Azure AI Foundry Gets 'Computer-Using Agent' for Autonomous GUI Interaction -- Visual Studio Magazine

Azure AI Foundry Gets 'Computer-Using Agent' for Autonomous GUI Interaction

By David Ramel
03/13/2025

Microsoft is expanding functionality for agentic AI into its Azure AI Foundry platform, furthering one of the hottest areas of development right now.

The company this week announced two new features, a Responses API and a Computer-Using Agent (CUA), for its all-in-one platform for building transformative AI apps and agents, formerly called AI Studio.

The Responses API simplifies AI application development by providing a unified interface for retrieval, reasoning, and execution, while the CUA autonomously interacts with computer systems to execute tasks, bridging the gap between AI and real-world application control.

The CUA is described as a specialized AI model in Azure OpenAI Service that enables AI to interact with GUIs, navigate applications, and automate multi-step tasks via natural language instructions, a step up from automation tools that rely on predefined scripts or API-based integrations.

The tech is based on OpenAI's Computer-Using Agent announced in January, when the Microsoft partner touted "the flexibility to perform digital tasks without using OS- or web-specific APIs."

**[Click on image for larger view.]** Computer-Using Agent (CUA) *(source: OpenAI).*

Microsoft on Tuesday detailed these unique abilities of the offering:

Autonomous UI navigation: Can open applications, click buttons, fill out forms, and navigate multi-page workflows.
Dynamic adaptation: Interprets UI changes and adjusts actions accordingly, reducing reliance on rigid automation scripts.
Cross-application task execution: Operates across web-based and desktop applications, integrating disparate systems without API dependencies.
Natural language command interface: Users can describe a task in plain language, and CUA determines the correct UI interactions to execute.

The Responses API fits into the scheme by providing a structured response format that allows AI to interact with multiple tools while maintaining context across interactions, supporting:

Tool calling in one simple API call: Now, developers can seamlessly integrate AI tools, making execution more efficient.
Computer use: Use the computer use tool within the Responses API to drive automation and execute software interactions.
File search: Interact with enterprise data dynamically and extract relevant information.
Function calling: Develop and invoke custom functions to enhance AI capabilities.
Chaining responses into conversations: Keep track of interactions by linking responses together using unique response IDs, ensuring continuity in AI-driven dialogues.
Enterprise-grade data privacy: Built with Azure's trusted security and compliance standards, ensuring data protection for organizations.

An accompanying video from Marco Casalaina, VP of products for CoreAI and an AI Futurist at Microsoft, shows the new tooling in action.
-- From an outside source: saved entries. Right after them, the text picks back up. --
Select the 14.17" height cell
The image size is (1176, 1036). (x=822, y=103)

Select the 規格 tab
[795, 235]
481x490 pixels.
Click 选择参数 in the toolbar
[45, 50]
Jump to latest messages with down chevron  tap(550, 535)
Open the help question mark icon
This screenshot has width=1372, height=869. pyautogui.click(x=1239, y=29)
He used the two new features to demonstrate the automation of a routine task on a Linux virtual machine, where the AI autonomously navigates a website to download a shipment PDF, extracts and retains key information, inputs it into another site, and prompts for human confirmation before final submission.
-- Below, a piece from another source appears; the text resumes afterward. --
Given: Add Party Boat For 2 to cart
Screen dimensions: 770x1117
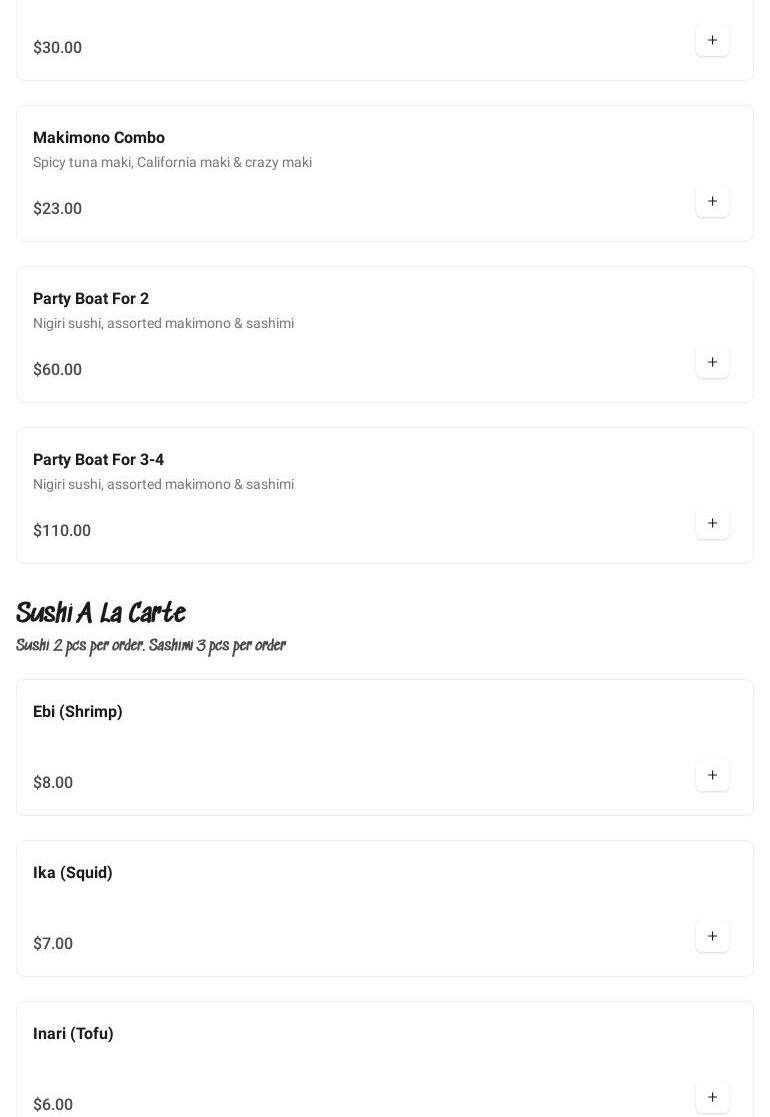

"As you can see, these tools offer some amazing possibilities for automating workflows and enhancing productivity across various industries," Casalaina said. "Azure AI Foundry continues to push the boundaries of what's possible with AI-driven automation, and we're excited to see how you'll innovate with these powerful tools."

Microsoft said developers can immediately start building with CUA, while enterprises will soon gain access to Responses API and CUA in Azure OpenAI Service, with future plans to integrate CUA automation into Windows 365 and Azure Virtual Desktop for seamless deployment on Cloud PCs and VMs with enterprise-grade security and compliance.

Speaking to the latter, Microsoft hinted at the possible challenges that come with increased AI autonomy, which in popular culture often lead to doomsday, AI-kills-humanity scenarios.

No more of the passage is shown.